REQUIRED WORK: Quote every one of the items below word for word, line by line, without changing anything.

EXERCISE MATERIALS:
◇ ◇ ◇ ◇ ◇ ◇ ◇
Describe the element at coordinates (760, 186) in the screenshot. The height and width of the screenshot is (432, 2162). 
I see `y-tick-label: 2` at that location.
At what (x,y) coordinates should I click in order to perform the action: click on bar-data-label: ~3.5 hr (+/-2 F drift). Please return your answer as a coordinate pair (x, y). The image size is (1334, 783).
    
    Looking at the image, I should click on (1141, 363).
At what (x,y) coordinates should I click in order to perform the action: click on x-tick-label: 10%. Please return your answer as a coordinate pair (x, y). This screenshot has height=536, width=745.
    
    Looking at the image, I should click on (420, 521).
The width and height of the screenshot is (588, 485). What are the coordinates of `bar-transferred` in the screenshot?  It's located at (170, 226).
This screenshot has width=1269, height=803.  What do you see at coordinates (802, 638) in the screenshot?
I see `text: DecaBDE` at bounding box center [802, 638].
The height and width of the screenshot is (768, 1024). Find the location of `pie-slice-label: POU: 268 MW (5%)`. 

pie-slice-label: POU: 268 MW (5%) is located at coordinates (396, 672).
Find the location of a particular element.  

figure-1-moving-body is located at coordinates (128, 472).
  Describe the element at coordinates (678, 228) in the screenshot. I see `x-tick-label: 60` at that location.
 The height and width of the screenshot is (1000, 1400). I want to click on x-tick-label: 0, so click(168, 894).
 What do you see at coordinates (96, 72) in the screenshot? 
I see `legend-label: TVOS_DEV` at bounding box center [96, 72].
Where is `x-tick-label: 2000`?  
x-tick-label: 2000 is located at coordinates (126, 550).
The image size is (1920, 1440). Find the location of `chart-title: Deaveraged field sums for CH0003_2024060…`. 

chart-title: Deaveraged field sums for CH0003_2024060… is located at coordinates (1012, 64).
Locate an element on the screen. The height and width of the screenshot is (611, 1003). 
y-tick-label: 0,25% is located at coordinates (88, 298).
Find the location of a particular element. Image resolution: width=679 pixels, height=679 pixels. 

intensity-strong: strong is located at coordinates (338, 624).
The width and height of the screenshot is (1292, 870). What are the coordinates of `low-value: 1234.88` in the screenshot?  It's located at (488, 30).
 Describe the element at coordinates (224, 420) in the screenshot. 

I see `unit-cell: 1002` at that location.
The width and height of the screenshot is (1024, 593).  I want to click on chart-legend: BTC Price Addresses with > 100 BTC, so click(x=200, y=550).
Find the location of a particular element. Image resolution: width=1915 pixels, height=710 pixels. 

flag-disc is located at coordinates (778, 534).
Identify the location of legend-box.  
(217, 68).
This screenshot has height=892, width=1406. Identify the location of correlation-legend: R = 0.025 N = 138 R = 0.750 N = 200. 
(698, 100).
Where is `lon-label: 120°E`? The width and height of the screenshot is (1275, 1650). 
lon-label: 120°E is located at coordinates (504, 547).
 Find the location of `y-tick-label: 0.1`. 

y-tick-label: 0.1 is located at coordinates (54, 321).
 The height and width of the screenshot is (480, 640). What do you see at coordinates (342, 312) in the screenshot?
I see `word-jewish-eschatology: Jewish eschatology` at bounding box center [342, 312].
◇ ◇ ◇ ◇ ◇ ◇ ◇
EXERCISE SOLUTION:
Describe the element at coordinates (760, 186) in the screenshot. The height and width of the screenshot is (432, 2162). 
I see `y-tick-label: 2` at that location.
At what (x,y) coordinates should I click in order to perform the action: click on bar-data-label: ~3.5 hr (+/-2 F drift). Please return your answer as a coordinate pair (x, y). The image size is (1334, 783).
    
    Looking at the image, I should click on (1141, 363).
At what (x,y) coordinates should I click in order to perform the action: click on x-tick-label: 10%. Please return your answer as a coordinate pair (x, y). This screenshot has height=536, width=745.
    
    Looking at the image, I should click on (420, 521).
The width and height of the screenshot is (588, 485). What are the coordinates of `bar-transferred` in the screenshot?  It's located at (170, 226).
This screenshot has width=1269, height=803.  What do you see at coordinates (802, 638) in the screenshot?
I see `text: DecaBDE` at bounding box center [802, 638].
The height and width of the screenshot is (768, 1024). Find the location of `pie-slice-label: POU: 268 MW (5%)`. 

pie-slice-label: POU: 268 MW (5%) is located at coordinates (396, 672).
Find the location of a particular element.  

figure-1-moving-body is located at coordinates (128, 472).
  Describe the element at coordinates (678, 228) in the screenshot. I see `x-tick-label: 60` at that location.
 The height and width of the screenshot is (1000, 1400). I want to click on x-tick-label: 0, so click(168, 894).
 What do you see at coordinates (96, 72) in the screenshot? 
I see `legend-label: TVOS_DEV` at bounding box center [96, 72].
Where is `x-tick-label: 2000`?  
x-tick-label: 2000 is located at coordinates (126, 550).
The image size is (1920, 1440). Find the location of `chart-title: Deaveraged field sums for CH0003_2024060…`. 

chart-title: Deaveraged field sums for CH0003_2024060… is located at coordinates (1012, 64).
Locate an element on the screen. The height and width of the screenshot is (611, 1003). 
y-tick-label: 0,25% is located at coordinates (88, 298).
Find the location of a particular element. Image resolution: width=679 pixels, height=679 pixels. 

intensity-strong: strong is located at coordinates (338, 624).
The width and height of the screenshot is (1292, 870). What are the coordinates of `low-value: 1234.88` in the screenshot?  It's located at (488, 30).
 Describe the element at coordinates (224, 420) in the screenshot. 

I see `unit-cell: 1002` at that location.
The width and height of the screenshot is (1024, 593).  I want to click on chart-legend: BTC Price Addresses with > 100 BTC, so click(x=200, y=550).
Find the location of a particular element. Image resolution: width=1915 pixels, height=710 pixels. 

flag-disc is located at coordinates (778, 534).
Identify the location of legend-box.  
(217, 68).
This screenshot has height=892, width=1406. Identify the location of correlation-legend: R = 0.025 N = 138 R = 0.750 N = 200. 
(698, 100).
Where is `lon-label: 120°E`? The width and height of the screenshot is (1275, 1650). 
lon-label: 120°E is located at coordinates (504, 547).
 Find the location of `y-tick-label: 0.1`. 

y-tick-label: 0.1 is located at coordinates (54, 321).
 The height and width of the screenshot is (480, 640). What do you see at coordinates (342, 312) in the screenshot?
I see `word-jewish-eschatology: Jewish eschatology` at bounding box center [342, 312].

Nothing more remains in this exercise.